Beany (née Catherine), the youngest of the four motherless Malones of Denver, is the heroine of Lenora Mattingly Weber’s series for teenage girls, and she spends much of the series (the first book appeared in 1943, the last in 1969) worrying about what to cook for dinner and if her family will like it.
Beany is also—argued Maureen Corrigan, longtime book critic for NPR’s Fresh Air and author of the new literary memoir Leave Me Alone, I’m Reading—a secular martyr, placed with the nuns’ seal of approval on Corrigan’s grammar-school reading list. Which is why Beany turned up in a discussion titled What Catholic Martyr Stories Taught Me about Getting to Heaven—and Getting Even.
As Corrigan, who teaches literature at Georgetown University, told the Swift Commons diners, “The beauty of series literature is that you can see certain themes developing over the course of the years.” Beany’s life trajectory—including the moment when the handsome young man from whom she’s expecting a marriage proposal announces his decision to become a priest—is fueled by “the tension between self-fulfillment and offering it up” at the altar of self-sacrifice.

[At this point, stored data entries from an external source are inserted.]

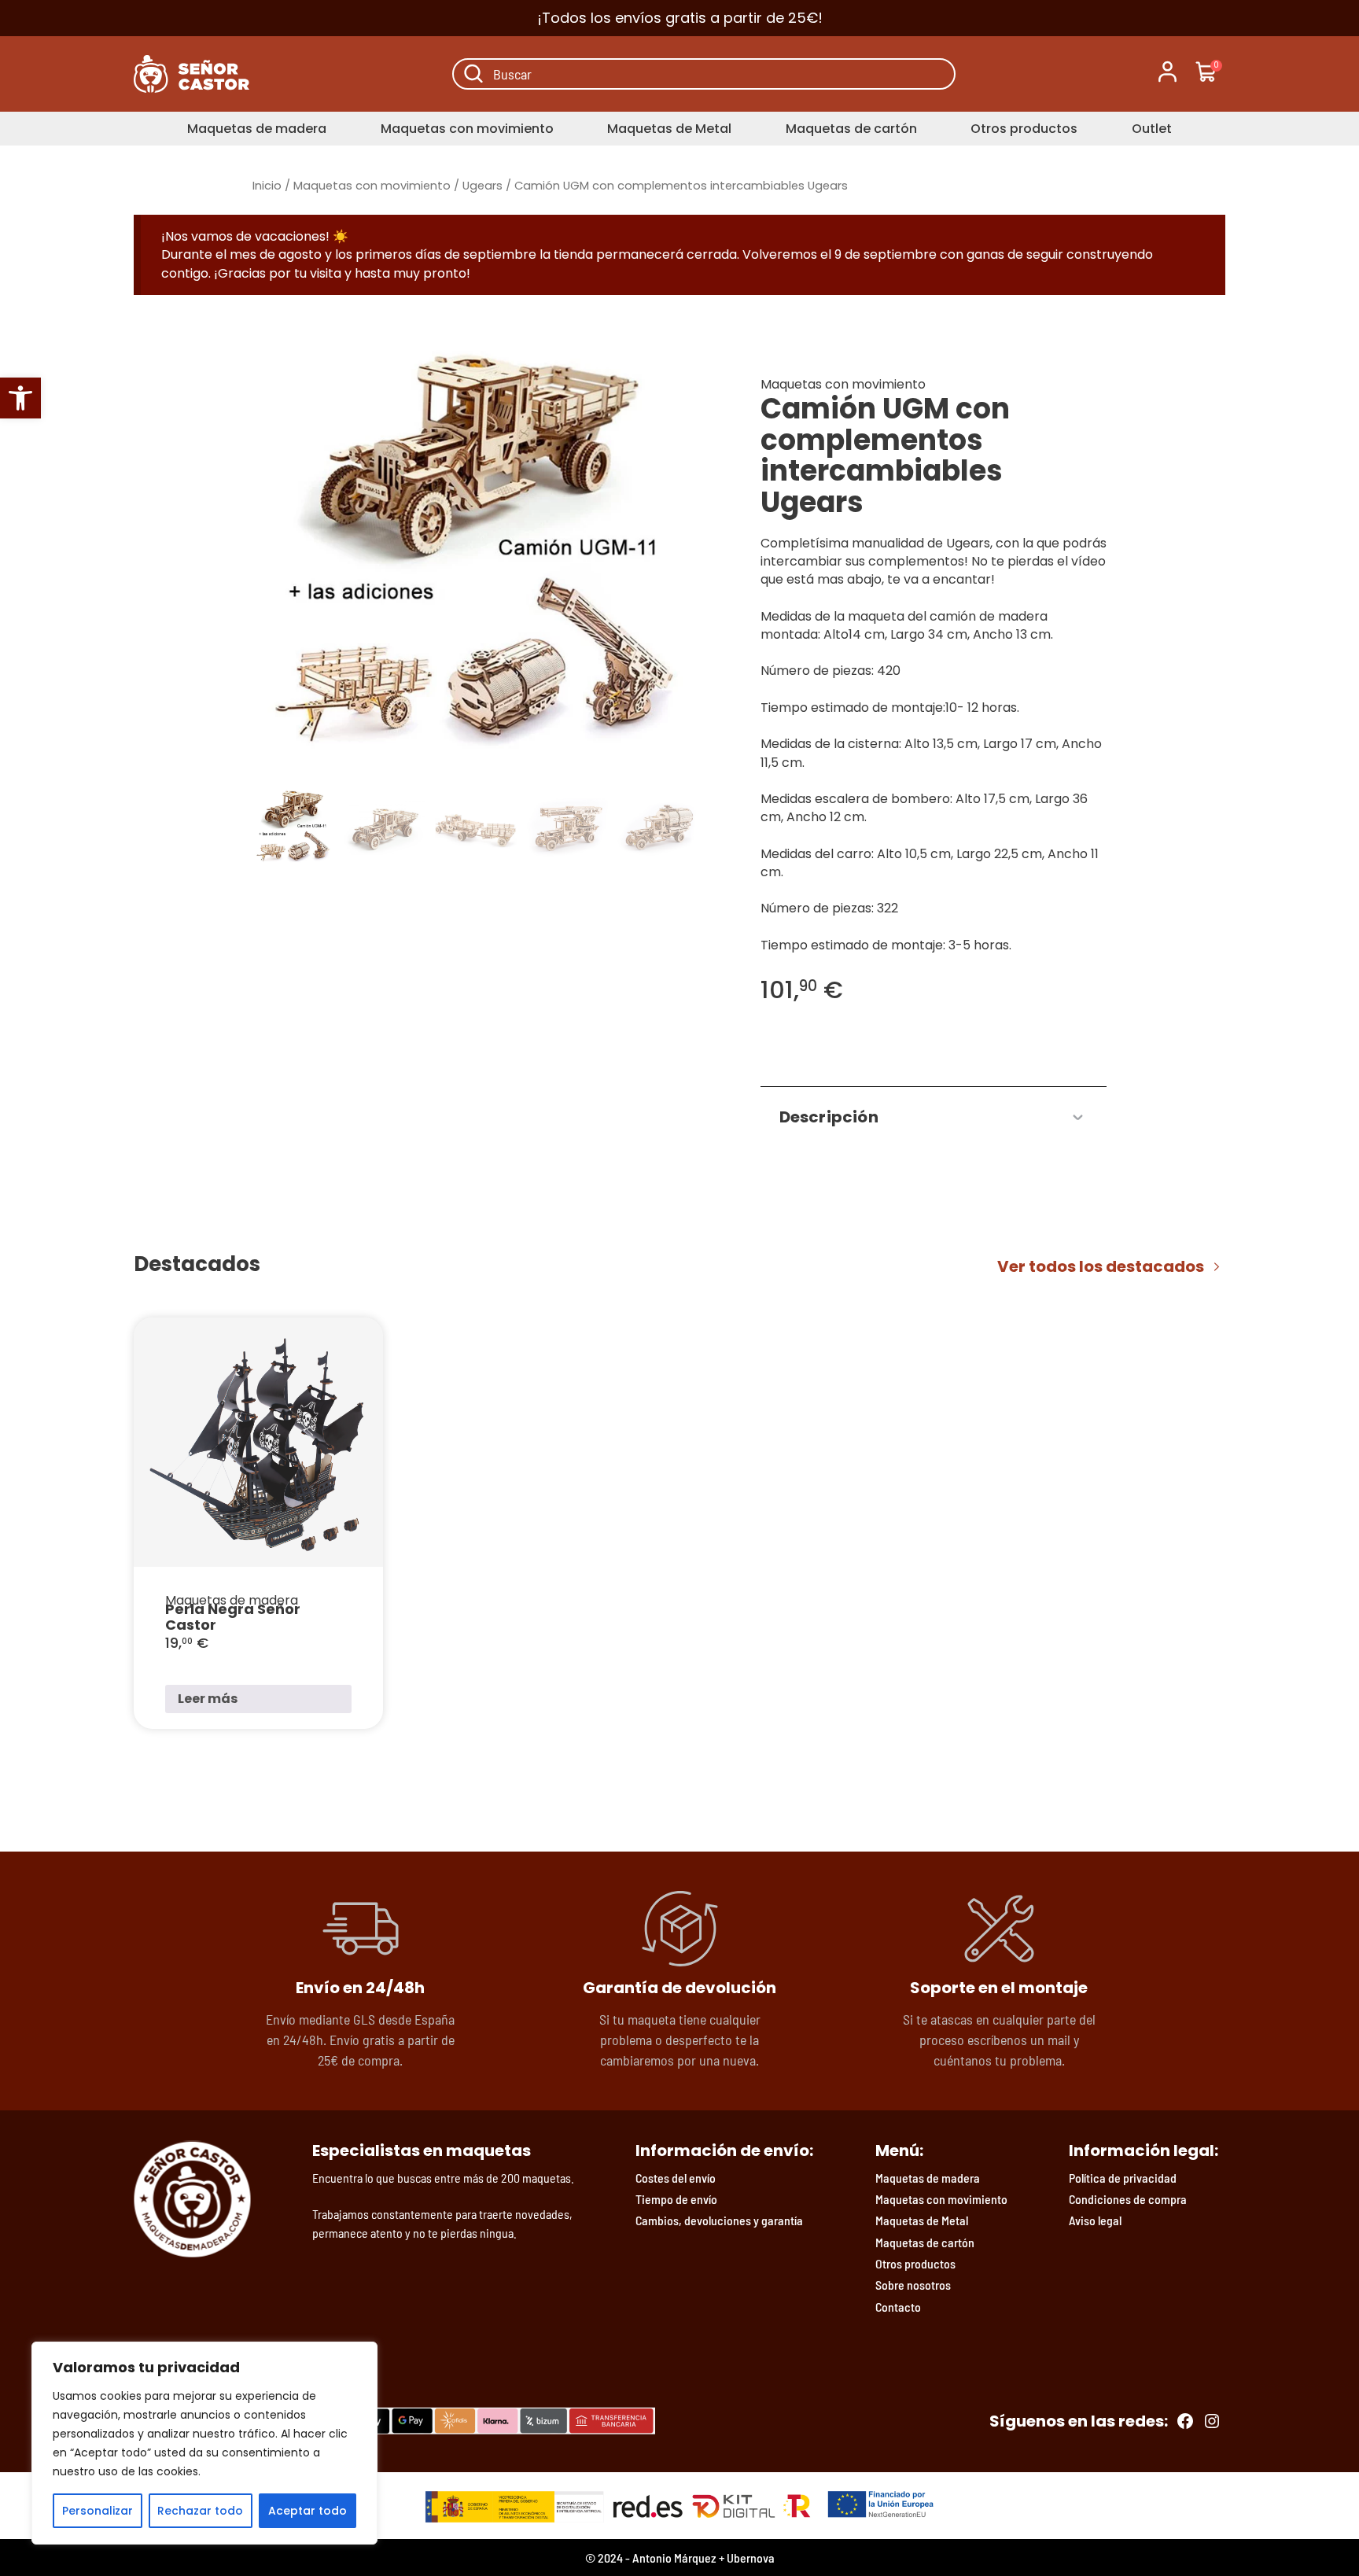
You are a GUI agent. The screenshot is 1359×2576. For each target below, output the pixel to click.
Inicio (267, 185)
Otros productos (1023, 129)
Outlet (1152, 129)
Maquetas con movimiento (467, 129)
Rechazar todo (200, 2511)
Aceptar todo (307, 2511)
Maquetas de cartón (851, 129)
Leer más (208, 1699)
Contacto (898, 2306)
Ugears (482, 185)
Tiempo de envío (676, 2198)
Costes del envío (675, 2177)
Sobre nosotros (913, 2284)
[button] (20, 398)
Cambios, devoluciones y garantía (719, 2220)
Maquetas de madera (256, 129)
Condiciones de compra (1128, 2198)
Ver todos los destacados (1100, 1266)
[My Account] (1167, 74)
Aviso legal (1095, 2220)
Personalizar (97, 2511)
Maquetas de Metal (669, 129)
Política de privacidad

The Beany Malone books also make it into Leave Me Alone, I’m Reading, a project for which Corrigan “decided to give myself permission to just talk about books that had stayed with me.” And, yes, she said during the Q&A, the books’ messages stayed with her, to “mixed” effect: “They toughened me to endure stuff that I would have otherwise more wisely gotten out of much sooner.”
—M.R.Y.
Beany Malone (top) may offer messages of self-denial but, says Maureen Corrigan, author of Leave Me Alone, I'm Reading (bottom), "Reading itself is essentially an antisocial act."